[Records from a data collection]
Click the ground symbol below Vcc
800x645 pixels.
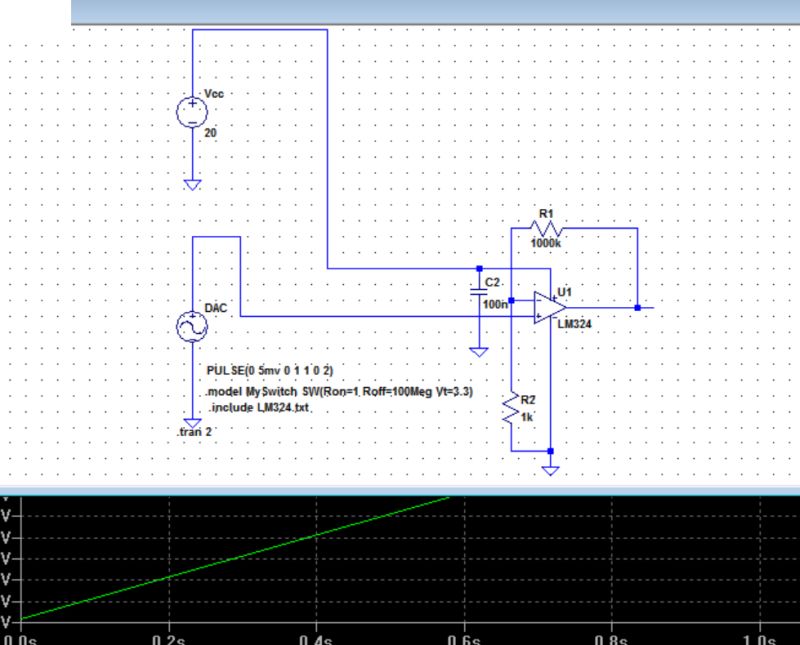[193, 183]
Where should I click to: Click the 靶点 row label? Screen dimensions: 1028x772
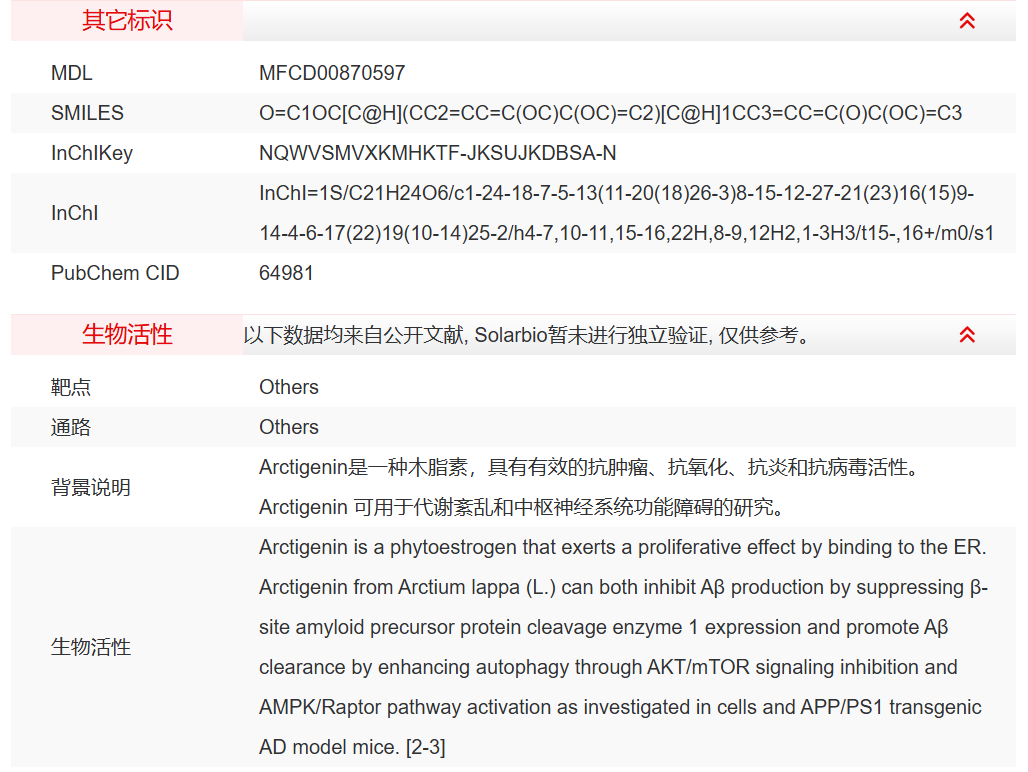pyautogui.click(x=71, y=387)
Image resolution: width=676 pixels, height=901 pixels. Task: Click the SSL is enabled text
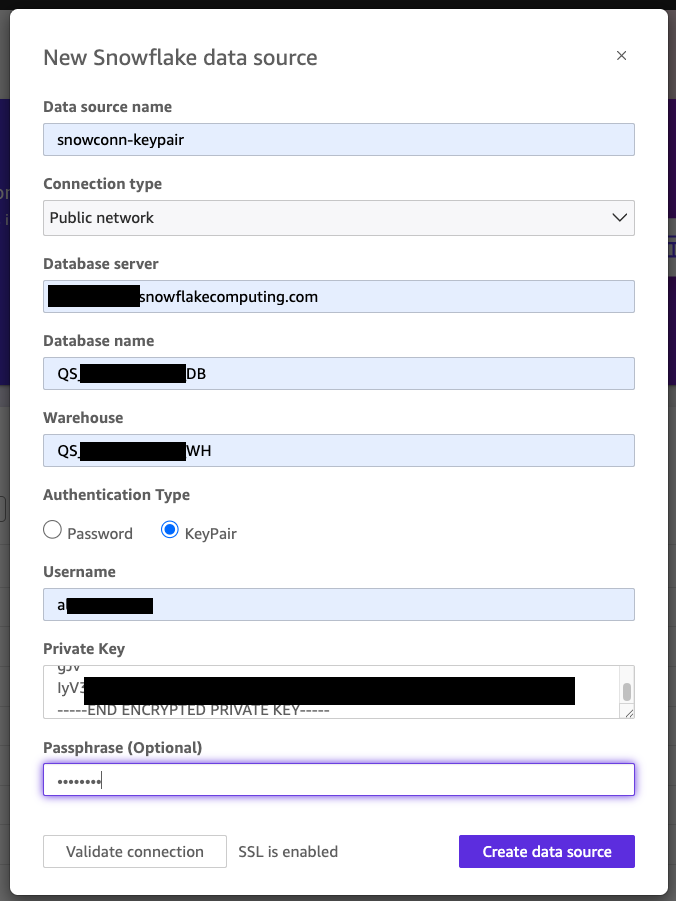(x=288, y=852)
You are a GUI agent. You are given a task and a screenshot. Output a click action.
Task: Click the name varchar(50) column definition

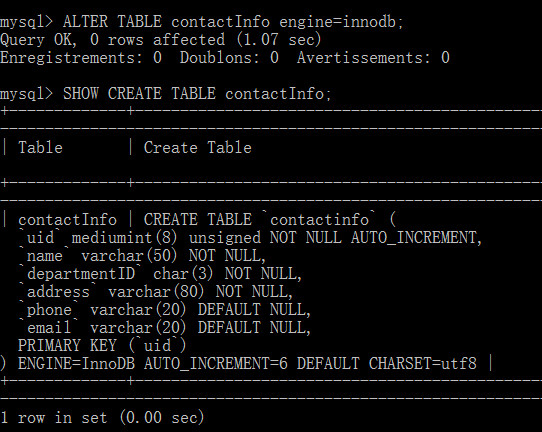tap(142, 256)
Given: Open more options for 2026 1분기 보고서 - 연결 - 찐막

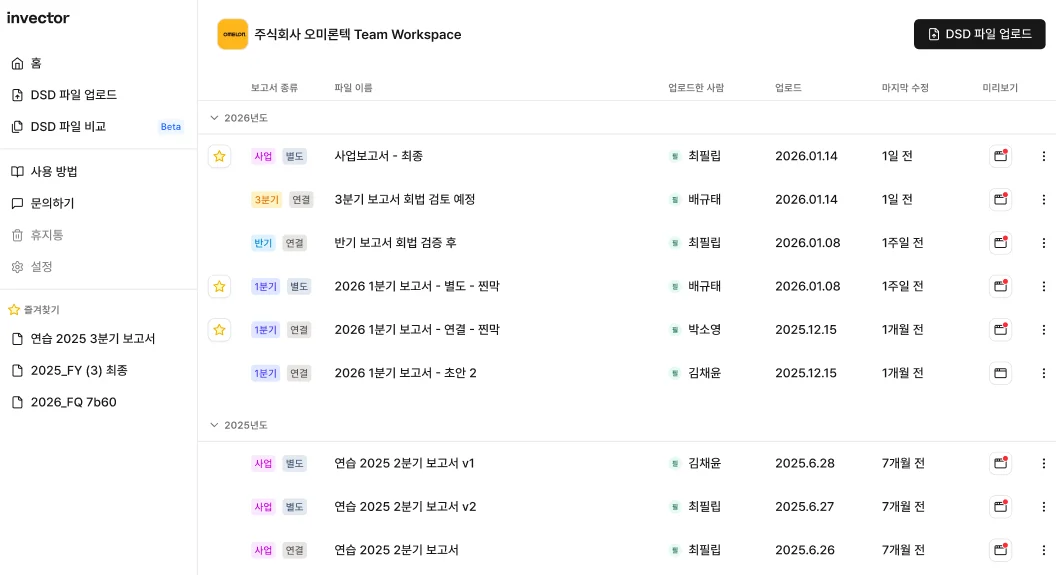Looking at the screenshot, I should (1044, 330).
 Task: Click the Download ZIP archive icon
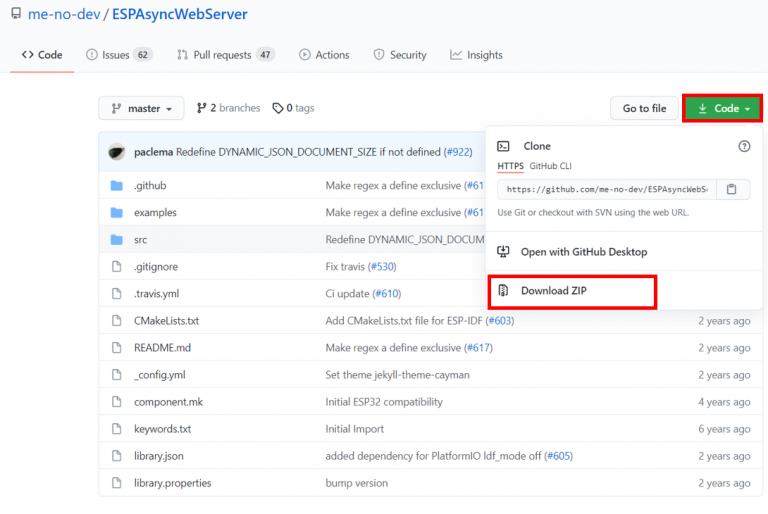pyautogui.click(x=503, y=291)
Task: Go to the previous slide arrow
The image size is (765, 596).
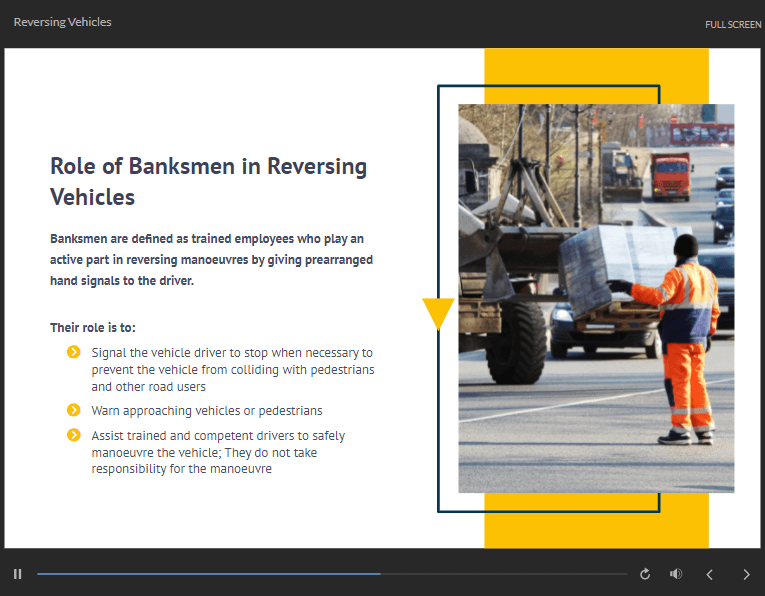Action: pos(710,574)
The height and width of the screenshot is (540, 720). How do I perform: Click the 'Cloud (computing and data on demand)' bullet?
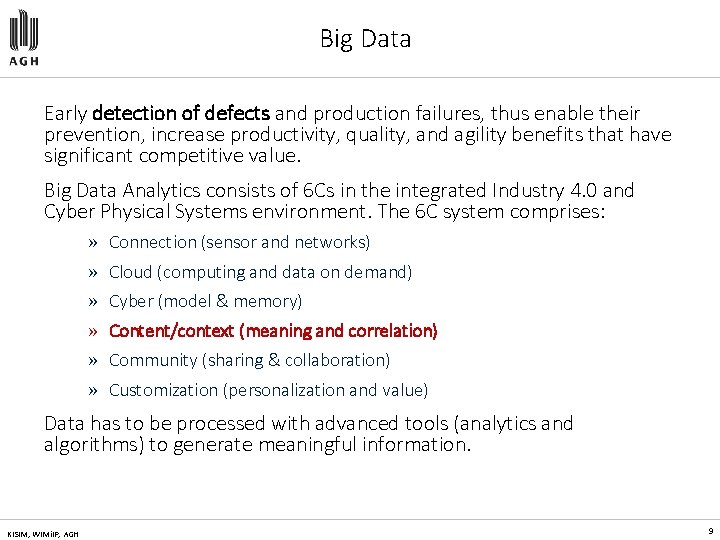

> **Try it**
Every entry, word for word, should be given again; the pictures are not part of the copy.

> **Task output**
Click the ground symbol below Vcc
800x645 pixels.
[193, 183]
Where should I click to: Click the 靶点 row label? Screen dimensions: 1028x772
pyautogui.click(x=71, y=387)
Image resolution: width=676 pixels, height=901 pixels. Task: Click the SSL is enabled text
(x=288, y=852)
You are a GUI agent. You are given a task and a screenshot. Output a click action.
Task: Click the name varchar(50) column definition

tap(142, 256)
Given: Open more options for 2026 1분기 보고서 - 연결 - 찐막

Looking at the screenshot, I should (1044, 330).
 Task: Click the Download ZIP archive icon
pyautogui.click(x=503, y=291)
Task: Go to the previous slide arrow
The image size is (765, 596).
Action: pos(710,574)
The height and width of the screenshot is (540, 720). How do I perform: Click the 'Cloud (computing and data on demand)' bullet?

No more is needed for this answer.